If matter can’t explain consciousness, it is unclear why its information derivative should do better, but integrated information theory argues that “consciousness is integrated information” (Tononi, 2008), generalizing an earlier theory that brain senses like vision, hearing, and smell store data in a global workspace (Baars, 1988).
Nerves from the eye go to the back of the brain, from the ears to its sides, and smell to its center, so how do sizzling sausages whose smell, sight, and sound are analyzed in distant brain areas appear as one object? The global workspace answer is that sense data is analyzed then put into a common area that higher functions like memory and language can act upon because:
“… the information has entered into a specific storage area that makes it available to the rest of the brain.” (Dehaene, 2014), p163.
Integrated information theory equates this unification to consciousness, but clinical studies deny that a specific brain data-center causes consciousness (Block, 1995), as does information theory. To exchange information, sender and receiver must agree on what physical signals mean. If they don’t, the result is gibberish, like a foreign language, so the auditory area of the brain can no more read visual data than I can read Chinese. Unless a global workspace had a sight, sound, and smell translator that the brain doesn’t seem to have, brain functions couldn’t use it.
The same logic applies to apps on a computer. For example, Windows Notepad reads text data and Paint reads picture data, but loading text into Paint, or a picture into Notepad, gives nonsense, so even if both put their data into a common area, neither could read what the other posted. Programs like Word that read text and pictures need a lot of code to do that, so they become very big, and still can’t read zip files for example. In general, for one application to read all data denies the benefits of specialization, and brain functions are specialized not centralized. One can’t plug the optic nerve into the auditory cortex and expect information to flow like water.

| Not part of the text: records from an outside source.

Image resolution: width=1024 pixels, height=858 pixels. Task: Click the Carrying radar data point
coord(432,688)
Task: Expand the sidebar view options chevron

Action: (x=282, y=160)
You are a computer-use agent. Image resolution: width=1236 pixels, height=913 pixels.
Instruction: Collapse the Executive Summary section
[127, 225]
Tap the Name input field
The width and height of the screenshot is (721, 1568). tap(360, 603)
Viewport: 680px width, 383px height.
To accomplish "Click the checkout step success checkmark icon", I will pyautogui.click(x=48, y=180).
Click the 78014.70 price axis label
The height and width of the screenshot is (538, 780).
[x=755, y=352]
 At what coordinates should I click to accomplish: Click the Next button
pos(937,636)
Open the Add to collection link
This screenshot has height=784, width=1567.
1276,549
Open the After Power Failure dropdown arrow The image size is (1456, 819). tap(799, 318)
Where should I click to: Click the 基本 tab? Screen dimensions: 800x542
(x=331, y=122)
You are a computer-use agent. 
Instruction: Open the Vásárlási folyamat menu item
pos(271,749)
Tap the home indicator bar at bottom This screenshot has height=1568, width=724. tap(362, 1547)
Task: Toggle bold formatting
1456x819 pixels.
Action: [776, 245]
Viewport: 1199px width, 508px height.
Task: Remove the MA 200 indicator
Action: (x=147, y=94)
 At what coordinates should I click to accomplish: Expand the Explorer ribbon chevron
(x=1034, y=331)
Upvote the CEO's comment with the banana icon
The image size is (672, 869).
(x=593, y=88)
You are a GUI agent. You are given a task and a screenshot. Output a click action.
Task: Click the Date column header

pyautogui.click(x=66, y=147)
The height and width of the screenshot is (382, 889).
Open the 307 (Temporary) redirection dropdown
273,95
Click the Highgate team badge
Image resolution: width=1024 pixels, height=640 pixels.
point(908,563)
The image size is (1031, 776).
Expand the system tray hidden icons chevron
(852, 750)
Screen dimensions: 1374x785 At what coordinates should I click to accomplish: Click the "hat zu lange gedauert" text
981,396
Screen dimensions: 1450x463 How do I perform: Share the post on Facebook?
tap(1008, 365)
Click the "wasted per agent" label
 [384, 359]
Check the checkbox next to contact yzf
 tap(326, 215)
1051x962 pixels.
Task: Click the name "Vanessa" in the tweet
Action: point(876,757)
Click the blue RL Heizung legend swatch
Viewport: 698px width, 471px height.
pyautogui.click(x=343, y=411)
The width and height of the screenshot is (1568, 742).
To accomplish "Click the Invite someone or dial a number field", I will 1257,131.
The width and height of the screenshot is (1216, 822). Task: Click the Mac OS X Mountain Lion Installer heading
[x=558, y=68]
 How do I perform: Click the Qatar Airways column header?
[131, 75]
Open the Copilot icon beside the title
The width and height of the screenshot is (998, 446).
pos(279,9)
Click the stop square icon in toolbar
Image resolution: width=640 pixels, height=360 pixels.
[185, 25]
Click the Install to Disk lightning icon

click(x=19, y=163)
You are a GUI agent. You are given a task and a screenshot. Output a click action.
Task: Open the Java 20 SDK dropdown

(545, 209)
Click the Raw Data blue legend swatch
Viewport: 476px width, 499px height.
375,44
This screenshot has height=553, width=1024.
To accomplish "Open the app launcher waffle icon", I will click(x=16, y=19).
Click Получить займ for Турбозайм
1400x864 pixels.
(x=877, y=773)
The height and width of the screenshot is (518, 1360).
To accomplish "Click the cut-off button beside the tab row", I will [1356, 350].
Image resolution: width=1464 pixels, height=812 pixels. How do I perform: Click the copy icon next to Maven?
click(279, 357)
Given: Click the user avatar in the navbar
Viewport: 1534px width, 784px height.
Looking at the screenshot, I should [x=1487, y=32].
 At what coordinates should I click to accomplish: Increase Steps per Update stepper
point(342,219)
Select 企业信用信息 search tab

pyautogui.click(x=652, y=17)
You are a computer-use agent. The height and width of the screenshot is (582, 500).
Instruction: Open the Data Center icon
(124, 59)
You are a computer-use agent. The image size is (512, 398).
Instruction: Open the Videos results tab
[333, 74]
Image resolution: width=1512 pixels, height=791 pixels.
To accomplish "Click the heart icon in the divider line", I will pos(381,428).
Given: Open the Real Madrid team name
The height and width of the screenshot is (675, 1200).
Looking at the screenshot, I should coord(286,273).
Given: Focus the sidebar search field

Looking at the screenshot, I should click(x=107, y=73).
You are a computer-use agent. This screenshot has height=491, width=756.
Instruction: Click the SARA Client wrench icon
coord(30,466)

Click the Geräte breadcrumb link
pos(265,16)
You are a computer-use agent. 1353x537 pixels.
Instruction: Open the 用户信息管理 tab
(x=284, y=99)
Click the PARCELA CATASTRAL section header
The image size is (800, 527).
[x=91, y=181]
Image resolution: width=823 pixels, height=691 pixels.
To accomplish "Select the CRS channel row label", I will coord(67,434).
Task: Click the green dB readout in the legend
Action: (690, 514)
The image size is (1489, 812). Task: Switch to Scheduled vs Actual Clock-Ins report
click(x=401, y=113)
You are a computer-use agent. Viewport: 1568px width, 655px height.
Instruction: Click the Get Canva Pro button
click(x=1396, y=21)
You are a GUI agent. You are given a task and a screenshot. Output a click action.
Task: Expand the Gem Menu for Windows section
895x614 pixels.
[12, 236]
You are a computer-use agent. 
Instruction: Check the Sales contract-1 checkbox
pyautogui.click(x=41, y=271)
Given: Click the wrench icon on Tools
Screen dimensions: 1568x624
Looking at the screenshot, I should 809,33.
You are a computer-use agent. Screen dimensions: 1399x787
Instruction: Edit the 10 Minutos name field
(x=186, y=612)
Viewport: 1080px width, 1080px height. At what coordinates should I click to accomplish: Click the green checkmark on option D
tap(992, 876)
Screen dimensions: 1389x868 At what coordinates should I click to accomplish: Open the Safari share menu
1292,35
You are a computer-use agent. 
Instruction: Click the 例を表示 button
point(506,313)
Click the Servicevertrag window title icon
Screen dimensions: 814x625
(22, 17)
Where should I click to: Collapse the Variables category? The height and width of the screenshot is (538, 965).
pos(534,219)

Nonetheless, workspace theory goes on to suggest that neural systems chat like little people:
“… neural systems do not merely report to their superiors; they also chat among themselves.” (Dehaene, 2014), p176.
The brain then uses neuron sociology (Nunez, 2016) p18 as the Internet uses crowd control:
“… it is helpful to think metaphorically of a theater of mind. In the conscious spotlight on stage – the global workspace – an actor speaks, and his words and gestures are distributed to many unconscious audience members, sitting in the darkened hall. Different listeners understand the performance in different ways. But as the audience claps or boos in response, the actor can change his words, or walk off to yield to the next performer.” (Baars & Laureys, 2004), p672.
The analogy is seductive but that neural areas chat like little people over nerve phone lines, or clap and boo each other as we do online, contradicts information theory. Electrical signals going down a wire don’t exchange information unless designed to do so. For example, the Internet needs data, network, transport, and application protocols to work, namely ethernet, internet protocol (IP), transmission control program (TCP), and hypertext transfer (http) respectively. The Internet’s TCP/IP/Http protocols took decades to develop from the original Arpanet, and it was done by a central group the brain doesn’t have. And if the Internet integrates data, shouldn’t it also be conscious? Information integration theorists expect it be so soon (Koch, 2014), despite no evidence.
Theories of brain consciousness must respect information science, but information integration theory doesn’t, and what doesn’t work for computer networks won’t work for brains either. The cartoonish concept that neural areas chat like little people, by a common language the brain doesn’t have, merging claps or boos they can’t make, on a central stage that doesn’t exist, is a fantasy. If integrated information caused consciousness, the Internet would have had it long ago, but it hasn’t.